SOURCE PASSAGE:

Class of 2020 graduates into worst job market since Great Depression

Photo by Meredith Seaver

Texas A&M Spring 2020 commencement ceremony is currently postponed.

The coronavirus pandemic has caused an unprecedented state of unemployment and cancelled many job offers. According to CNN, students graduating this year are fighting an uphill battle to find a job in the worst job market since the Great Depression.
Over 36 million people in the United States have become unemployed over the past two months, and at the same time seniors at many universities are entering a job market that is crashing, Wall Street Journal recently reported. Many students have had internships or job offers rescinded due to the unfortunate circumstances or know someone that has. Through all the unknown situations, students at Texas A&M have kept their heads held high as they persevere through these difficult times.
Finance senior Andrew Olinger said that quarantine has given him the opportunity to spend time with family and become more productive with the growing time on his hands.

PROVIDED MATERIAL:
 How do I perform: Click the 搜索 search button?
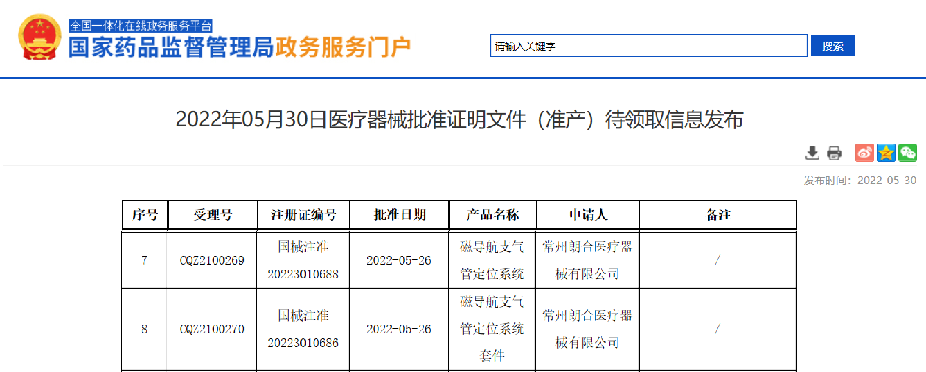pyautogui.click(x=833, y=46)
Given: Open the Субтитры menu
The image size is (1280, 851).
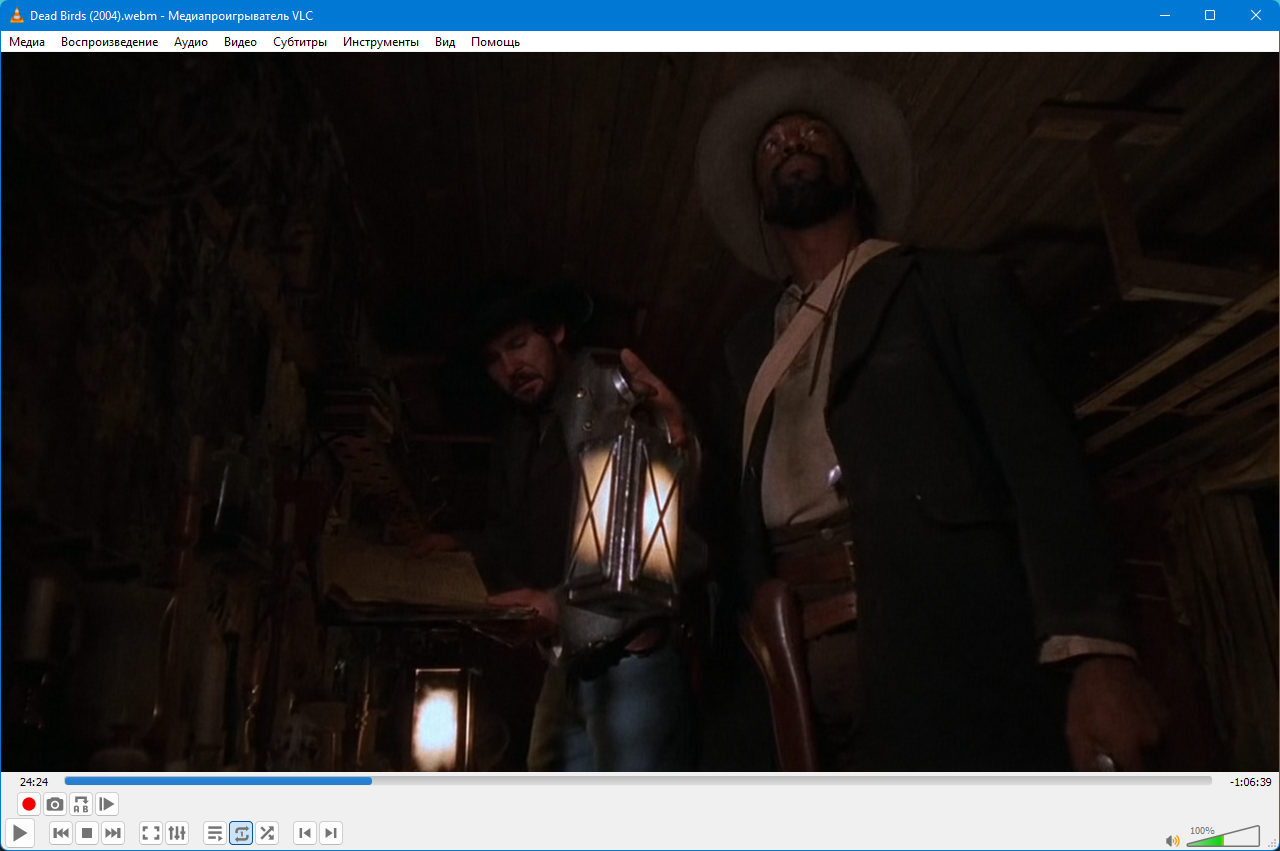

TASKS FOR THIS EXERCISE:
- a) Name every person and every news organization mentioned in the article on the Class of 2020 job market.
- b) According to the article on the Class of 2020 job market, how many people in the United States have become unemployed over the past two months?
- c) Pick up the article on the Class of 2020 job market after its final sentence and continue it.
The lines above have no connection to the article on the Class of 2020 job market.

EXERCISE RESULTS:
- a) Meredith Seaver, CNN, Wall Street Journal, Andrew Olinger

- b) Over 36 million people.

- c)
“Honestly, I have enjoyed staying at home, so I am glad,” Olinger said. “I think I’m really close to my family, but also, I think it’s also been a chance for growth that has been able to bring out in this whole scenario.”
Olinger said he searched for a specific internship for over a year, and finally got an offer when the pandemic began. He held out hope his internship would be the one that would make it through.
“I was really banking on it still to happen even in April, where some of my friends had lost it by April or March even,” Olinger said. “Then May rolled around, and then May 1 they emailed out that they were cutting everything, which was a huge bummer.”
Psychology senior Kalli Matson was in the middle of a semester-long internship at the Brazos County District Attorney’s office in March when she got the call the rest of her internship would be up in the air. She was gaining experience in criminal law in hopes of clarifying what type of law she might enjoy working in most.
“I was bummed because there was a trial that was set to be in late March,” Matson said. “Just not getting that full experience, which in hindsight, is nothing compared to what other people are going through in their losses, but it was definitely disappointing to not be able to complete that.”
Another student, recently-graduated marketing senior Hailey Motsenbocker, had an internship lined up this summer in conjunction with her master’s program for which she will return to A&M in the fall. The internship was with Saber, an airlines technology solutions company. With the airline and travel industry taking such a big hit due to COVID-19, this was cause for concern for Motsenbocker.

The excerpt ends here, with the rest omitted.